I'm writing a windows service to consume MSMQ messages. The service will have periods of high activity (80k messages coming in very quickly) and long periods of inactivity (could be several days without a new message).
Processing the messages is very network-bound, so I get a big benefit out of parallelism. But during periods of inactivity, I don't want to tie up a bunch of threads waiting for messages that aren't coming anytime soon.
The MSMQ interface seems to be very focused on a synchronous workflow - get one message, process it, get another, etc. How should I structure my code so that I can take advantage of parallelism during periods of high activity but not tie up a bunch of threads during periods of no activity? Bonus points for using the TPL. Pseudocode would be appreciated.
I have done allot of MSMQ (including mobile implementations) over the years and you are correct in the characterization of "synchronous workflow." It's not that you can't take the various message envelops and process them across the different cores via TPL ... the limiting factor is reading / writing to the queue ... inherently a serial operation. You can't send 8 messages at once (a computer with 8 cores) for example.
I had a similar need (without using the System.Messaging namespace) and solved it with some help from a book I read "Parallel Programming with Microsoft.NET" by Campbell and Johnson.
Check out their “parallel tasks” chapter and specifically the part of using a global queue that cooperates with per-thread local queues for work processing (i.e., the TPL) that use a “work stealing” algorithm to perform load balancing. I modeled my solution, in part, after their example. The final version of my system had a huge difference in its performance (from 23 messages per second to over 200).

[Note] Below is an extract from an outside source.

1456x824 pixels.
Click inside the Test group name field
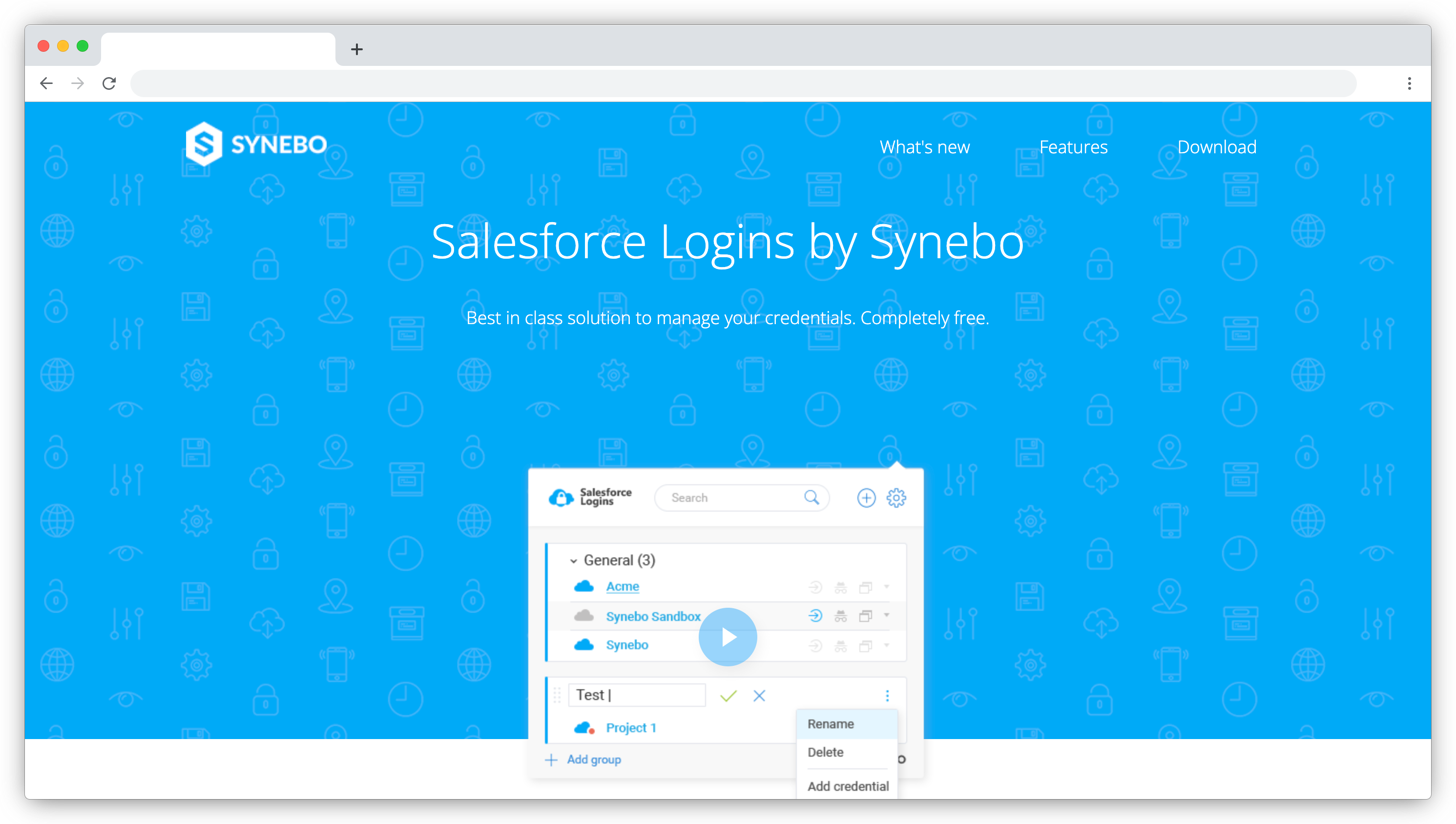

Depending on how long it takes your system to go from 0 to the 80,000, you’ll want to take the same design and spread it across multiple servers (each with multiple processors and multiple cores). In theory my setup would require a little less than 7 minute to polish off all 80K, so by adding a 2nd computer it would cut that down to about ~3 minutes and 20 seconds, etc., etc., etc. The trick is the work stealing logic.
Food for thought …
A quick edit: BTW the computer is a Dell T7500 workstation with dual quad core Xeons @ 3GHz, 24 GB of RAM, Windows 7 Ultimate 64-bit edition.